### What this task involves
What number of lines in the entries hold the string "will"? Answer with it alone.

Collected data entries:

------------------------------------------------

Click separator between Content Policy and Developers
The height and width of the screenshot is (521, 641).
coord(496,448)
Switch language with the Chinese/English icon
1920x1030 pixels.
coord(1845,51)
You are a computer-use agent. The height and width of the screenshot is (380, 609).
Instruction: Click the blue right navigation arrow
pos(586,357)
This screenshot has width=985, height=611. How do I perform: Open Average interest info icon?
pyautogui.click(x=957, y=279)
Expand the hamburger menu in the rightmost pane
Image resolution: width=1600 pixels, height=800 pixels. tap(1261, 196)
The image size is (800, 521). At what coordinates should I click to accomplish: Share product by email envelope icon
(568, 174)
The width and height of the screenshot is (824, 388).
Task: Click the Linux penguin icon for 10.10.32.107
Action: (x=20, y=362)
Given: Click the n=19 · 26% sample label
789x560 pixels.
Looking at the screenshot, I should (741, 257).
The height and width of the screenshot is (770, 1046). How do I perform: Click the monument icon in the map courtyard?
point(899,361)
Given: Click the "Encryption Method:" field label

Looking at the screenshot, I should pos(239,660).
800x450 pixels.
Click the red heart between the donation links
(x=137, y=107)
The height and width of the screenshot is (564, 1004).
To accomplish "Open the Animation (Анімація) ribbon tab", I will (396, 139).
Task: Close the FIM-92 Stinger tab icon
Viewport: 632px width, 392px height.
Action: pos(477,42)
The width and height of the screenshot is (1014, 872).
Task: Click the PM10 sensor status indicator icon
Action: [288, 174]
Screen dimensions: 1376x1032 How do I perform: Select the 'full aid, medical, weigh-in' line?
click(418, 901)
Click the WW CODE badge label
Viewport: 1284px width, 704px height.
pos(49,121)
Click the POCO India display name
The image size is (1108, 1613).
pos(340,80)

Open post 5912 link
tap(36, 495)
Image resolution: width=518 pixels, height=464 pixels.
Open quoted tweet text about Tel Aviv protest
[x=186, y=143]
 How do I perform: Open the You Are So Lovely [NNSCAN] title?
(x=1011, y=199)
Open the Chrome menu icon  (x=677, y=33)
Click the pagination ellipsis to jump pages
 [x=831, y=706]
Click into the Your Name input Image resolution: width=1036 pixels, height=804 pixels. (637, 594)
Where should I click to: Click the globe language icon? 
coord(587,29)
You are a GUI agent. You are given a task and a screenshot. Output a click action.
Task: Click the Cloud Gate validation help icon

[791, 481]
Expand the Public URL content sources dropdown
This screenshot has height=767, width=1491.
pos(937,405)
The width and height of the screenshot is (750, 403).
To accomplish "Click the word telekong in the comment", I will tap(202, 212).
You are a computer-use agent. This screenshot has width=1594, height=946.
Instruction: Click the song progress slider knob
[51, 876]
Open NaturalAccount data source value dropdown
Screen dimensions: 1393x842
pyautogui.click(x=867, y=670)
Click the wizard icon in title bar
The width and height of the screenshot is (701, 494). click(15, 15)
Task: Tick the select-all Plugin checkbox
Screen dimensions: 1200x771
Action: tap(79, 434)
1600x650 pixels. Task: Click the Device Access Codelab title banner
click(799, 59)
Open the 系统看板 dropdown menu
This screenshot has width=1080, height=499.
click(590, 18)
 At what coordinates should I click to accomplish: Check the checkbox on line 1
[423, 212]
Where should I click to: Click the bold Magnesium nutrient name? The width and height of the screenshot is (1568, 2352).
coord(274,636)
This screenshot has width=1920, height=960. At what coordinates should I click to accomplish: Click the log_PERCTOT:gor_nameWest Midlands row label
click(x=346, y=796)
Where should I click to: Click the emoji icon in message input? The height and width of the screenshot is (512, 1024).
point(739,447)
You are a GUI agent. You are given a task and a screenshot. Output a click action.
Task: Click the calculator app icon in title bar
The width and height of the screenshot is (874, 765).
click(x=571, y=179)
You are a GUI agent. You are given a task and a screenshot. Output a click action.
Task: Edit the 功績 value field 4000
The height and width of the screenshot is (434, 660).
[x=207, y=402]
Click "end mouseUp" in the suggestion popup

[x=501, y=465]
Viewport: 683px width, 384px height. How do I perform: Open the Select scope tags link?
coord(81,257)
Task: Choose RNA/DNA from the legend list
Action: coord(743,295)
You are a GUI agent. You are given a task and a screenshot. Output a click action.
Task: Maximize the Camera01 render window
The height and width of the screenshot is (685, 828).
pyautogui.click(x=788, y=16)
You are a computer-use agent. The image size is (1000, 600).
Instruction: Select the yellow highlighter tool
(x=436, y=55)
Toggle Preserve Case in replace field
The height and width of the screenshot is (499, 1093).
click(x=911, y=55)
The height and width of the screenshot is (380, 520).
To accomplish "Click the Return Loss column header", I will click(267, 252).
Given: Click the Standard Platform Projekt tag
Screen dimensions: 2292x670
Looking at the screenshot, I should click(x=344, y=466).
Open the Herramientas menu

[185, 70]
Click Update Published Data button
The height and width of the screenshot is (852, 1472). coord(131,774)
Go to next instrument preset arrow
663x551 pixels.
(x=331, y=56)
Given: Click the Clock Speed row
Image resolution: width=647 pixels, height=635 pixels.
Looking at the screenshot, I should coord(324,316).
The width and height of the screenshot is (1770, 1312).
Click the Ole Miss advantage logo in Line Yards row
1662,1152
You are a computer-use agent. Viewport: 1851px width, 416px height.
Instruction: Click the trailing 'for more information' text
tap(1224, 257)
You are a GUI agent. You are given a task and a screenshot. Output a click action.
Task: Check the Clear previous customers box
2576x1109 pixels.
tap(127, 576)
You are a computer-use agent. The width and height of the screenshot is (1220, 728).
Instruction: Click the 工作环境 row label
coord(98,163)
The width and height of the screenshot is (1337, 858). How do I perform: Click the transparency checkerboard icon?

------------------------------------------------

### Your solution
3